_ACTIVITY_
Please output exactly the part of the records below that opens with the line containing "1080x616 pixels." and closes with the line containing "The height and", both lines included, and nothing else.

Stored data
******
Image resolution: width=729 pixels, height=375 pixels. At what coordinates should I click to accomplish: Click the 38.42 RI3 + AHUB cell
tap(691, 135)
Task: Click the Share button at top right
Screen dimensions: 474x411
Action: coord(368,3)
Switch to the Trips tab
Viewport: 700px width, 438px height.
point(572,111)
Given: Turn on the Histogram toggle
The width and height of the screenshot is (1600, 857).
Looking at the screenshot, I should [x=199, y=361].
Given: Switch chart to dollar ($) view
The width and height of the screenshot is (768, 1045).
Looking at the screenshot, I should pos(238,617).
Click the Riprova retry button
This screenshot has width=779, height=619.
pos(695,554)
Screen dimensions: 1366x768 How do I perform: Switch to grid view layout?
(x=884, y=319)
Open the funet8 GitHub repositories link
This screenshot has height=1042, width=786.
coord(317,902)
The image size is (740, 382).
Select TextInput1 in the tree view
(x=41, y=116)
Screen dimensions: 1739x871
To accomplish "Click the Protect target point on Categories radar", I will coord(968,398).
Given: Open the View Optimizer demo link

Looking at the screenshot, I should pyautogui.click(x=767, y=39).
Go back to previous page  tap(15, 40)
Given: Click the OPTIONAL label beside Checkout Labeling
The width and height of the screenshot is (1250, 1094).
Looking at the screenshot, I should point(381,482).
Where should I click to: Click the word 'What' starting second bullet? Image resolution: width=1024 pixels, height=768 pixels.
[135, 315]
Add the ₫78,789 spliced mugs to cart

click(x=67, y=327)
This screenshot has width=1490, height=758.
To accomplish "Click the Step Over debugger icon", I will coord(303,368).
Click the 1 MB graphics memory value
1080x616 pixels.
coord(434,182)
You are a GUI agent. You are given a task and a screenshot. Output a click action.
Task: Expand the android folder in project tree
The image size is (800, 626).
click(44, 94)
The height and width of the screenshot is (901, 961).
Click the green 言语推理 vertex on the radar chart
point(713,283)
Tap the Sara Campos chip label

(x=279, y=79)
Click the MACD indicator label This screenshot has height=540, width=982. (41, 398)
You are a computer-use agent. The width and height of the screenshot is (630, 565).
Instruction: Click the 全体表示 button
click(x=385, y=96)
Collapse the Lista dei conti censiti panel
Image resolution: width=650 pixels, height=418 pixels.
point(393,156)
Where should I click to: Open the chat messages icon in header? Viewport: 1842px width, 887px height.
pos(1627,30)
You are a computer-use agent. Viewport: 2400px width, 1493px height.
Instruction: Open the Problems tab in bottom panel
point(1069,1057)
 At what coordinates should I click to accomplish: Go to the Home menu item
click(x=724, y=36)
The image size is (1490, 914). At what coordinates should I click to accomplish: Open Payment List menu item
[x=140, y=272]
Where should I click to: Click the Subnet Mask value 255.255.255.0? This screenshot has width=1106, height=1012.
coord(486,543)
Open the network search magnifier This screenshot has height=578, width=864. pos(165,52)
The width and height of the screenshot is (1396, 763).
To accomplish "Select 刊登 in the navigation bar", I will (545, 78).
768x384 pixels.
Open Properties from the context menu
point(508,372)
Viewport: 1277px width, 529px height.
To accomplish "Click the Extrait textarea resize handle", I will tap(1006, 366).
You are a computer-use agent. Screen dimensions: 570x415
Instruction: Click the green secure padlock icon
******
_OUTPUT FOR THIS TASK_
1080x616 pixels.
coord(434,182)
You are a GUI agent. You are given a task and a screenshot. Output a click action.
Task: Expand the android folder in project tree
The image size is (800, 626).
click(44, 94)
The height and width of the screenshot is (901, 961).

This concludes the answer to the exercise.